Efficient delivery is a key issue in translating interference RNA technology into a feasible therapy. The efficiency of carrier systems used for this technology is commonly tested by co-transfection, i.e. simultaneous transfection with an exogenous gene and with the siRNA. Two approaches can be distinguished: (1) with the two transfectants in the same carrier complex (siRNA/pDNA/carrier) and (2) with the two transfectants in different carrier complexes (pDNA/carrier and siRNA/carrier). The process to prepare the nucleic acid(s)-carrier complexes and the transfection procedure may affect the effectiveness of the gene-silencing process. In this study, two preparation methods were compared, namely the co-preparation of an siRNA/pDNA/liposome lipoplex (Method I) and the separate preparation of an siRNA/liposome lipoplex and a pDNA/liposome lipoplex (Method II). siRNA in the lipoplex produced by Method I showed a stronger gene-silencing effect than that in the lipoplexes prepared by Method II. There was no significant difference between the two methods in the amount of siRNA delivered to cells.

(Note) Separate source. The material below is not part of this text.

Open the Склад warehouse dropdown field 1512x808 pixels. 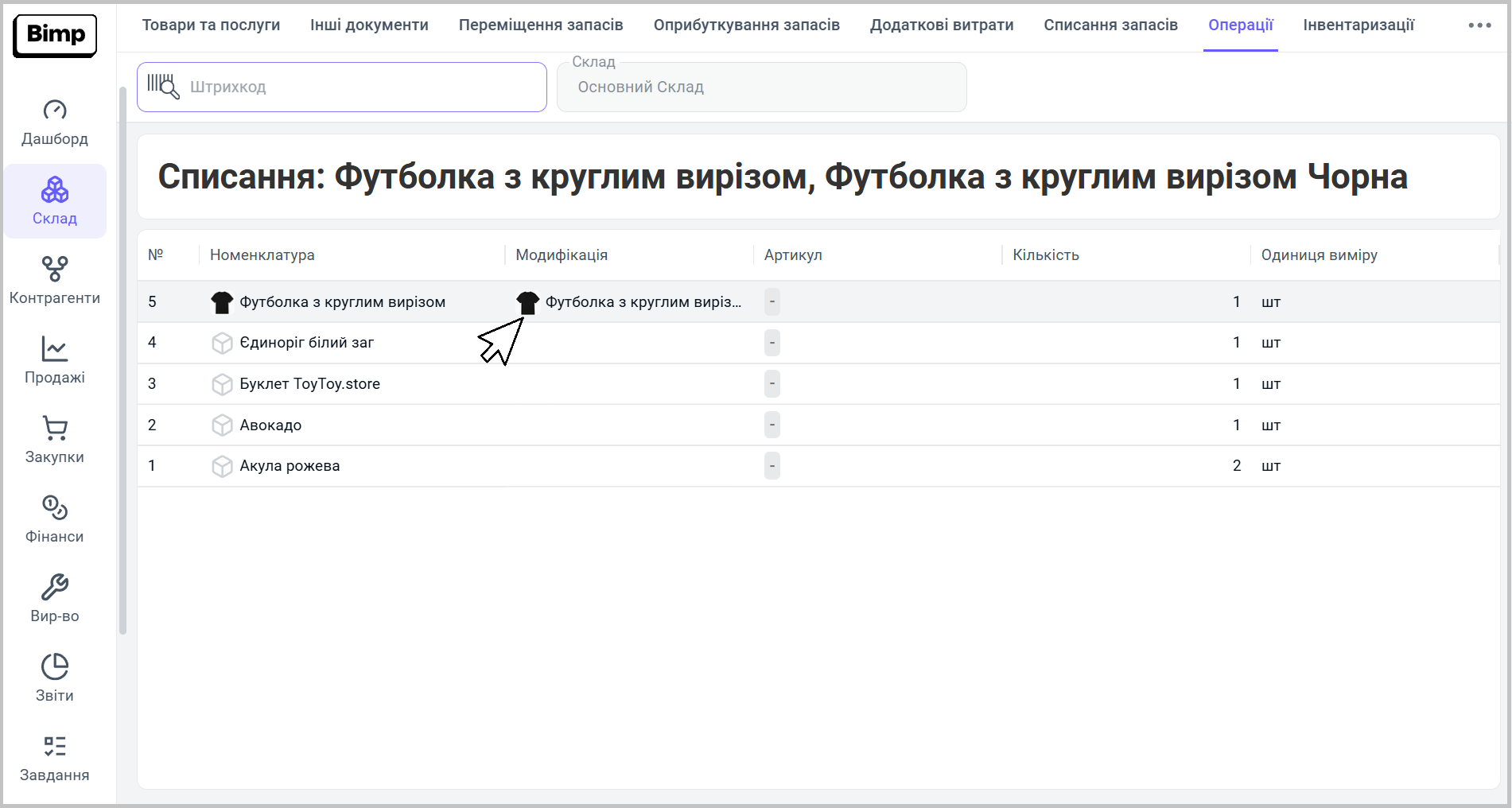pos(761,87)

Cellular entry and intracellular trafficking of siRNA/pDNA/liposome lipoplex is likely to differ from those of the separate lipoplexes. When in Method II non-transcriptional pDNA was included in the complex with siRNA, the gene-silencing effect was significantly enhanced. If and to what extent the experimental design is suitable to quantify RNA interference remains to be demonstrated.